The Next Generation and its Leaders: Post-Soviet Youth in Russia, Ukraine and Azerbaijan
In a recent seminar at the Kennan Institute, Nadia Diuk, Director of the Central Europe and Eurasia Section at the National Endowment for Democracy discussed the next generation of leaders in Russia, Ukraine and Azerbaijan. Diuk attributed her interest into this subject to President Vladimir Putin's autobiography, and she explained that after reading his book, she began to wonder how the next generation would rise to positions of power in these three countries. Following her initial research, Diuk compiled a series of questions that she hoped would better illustrate who comprises the next generation in Russian, Ukraine and Azerbaijan, and what kind of leaders they are likely to choose in the future.
Characterizing the "next generation" as those individuals who were born since 1968, and Diuk explained that she chose that year because individuals born around that time would have been turning eighteen when Gorbachev's perestroika and glasnost reforms were first introduced in the mid-1980s. The statistics gathered from Diuk's questions provide insight into the demographical situation of the next generation in Russia, Ukraine and Azerbaijan and illustrate the differing opinions on freedom, equality, as well as peoples' trust of state and societal institutions that exist in the three countries.
Diuk explained that poll questions regarding demographical data found that Russian youth are financially better off than youth in Ukraine and Azerbaijan. She also found that nearly a quarter of the respondents in each country stated that they financially earn more than their parents. Diuk stated that other poll questions attempted to focus on how the social systems and values within each country have changed. Respondents were asked to prioritize the values that they found most important. According to Diuk, the more materialistic values such as the right to a job, the right to a home, the right to education, and freedom of speech were the four most important values among Russians and Ukrainians. However, she noted, Russians and Ukrainians have differing views regarding freedom and equality. Diuk explained that in Ukraine, more than half of the respondents expressed the preference for equality, while over 53 percent of Russian respondents opted for freedom over equality.

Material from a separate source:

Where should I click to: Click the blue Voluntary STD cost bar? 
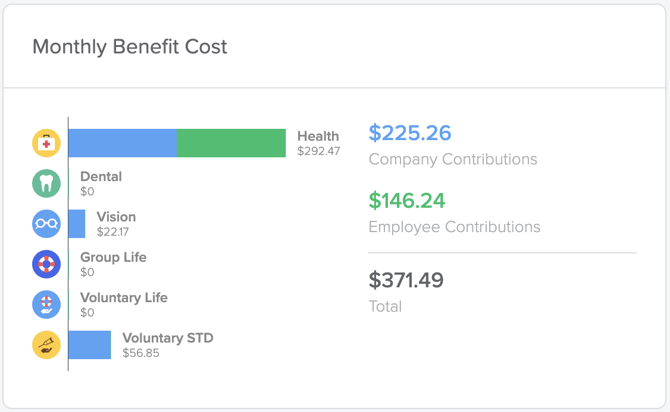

Trust in government institutions was another component of Diuk's survey. She posited that one way that societal change can be measured is by the level of confidence that people have in social and state institutions. Survey results indicate that there is a general sense of apathy and distrust of institutions in each of the three countries. Diuk stated that there is also a low level of confidence in non-governmental organizations, which does not bode well for the development of civil society. She noted that one interesting finding from the survey showed that Russian, Ukrainian and Azeri youth place the most confidence in friends and family, which might explain why institutional trust remains so low.
Diuk concluded by offering some general observations about the political significance of the next generation in the three countries. She explained that in Ukraine, immediately following the collapse of communism, there was a "romantic period" when there some authentic youth movements, evidenced by the toppling of the Ukrainian Prime Minister in 1990. However, very few of those involved in that movement have emerged as political leaders and a youth political party has never materialized. In Russia, youth wings to many of the Russian political parties allowed many post-Soviet youth to participate in the new political process, but very few have progressed into positions of party leadership. In the case of Azerbaijan, many of the youth were heavily involved in the movement for independence, but have encountered many obstacles to entering the current political scene.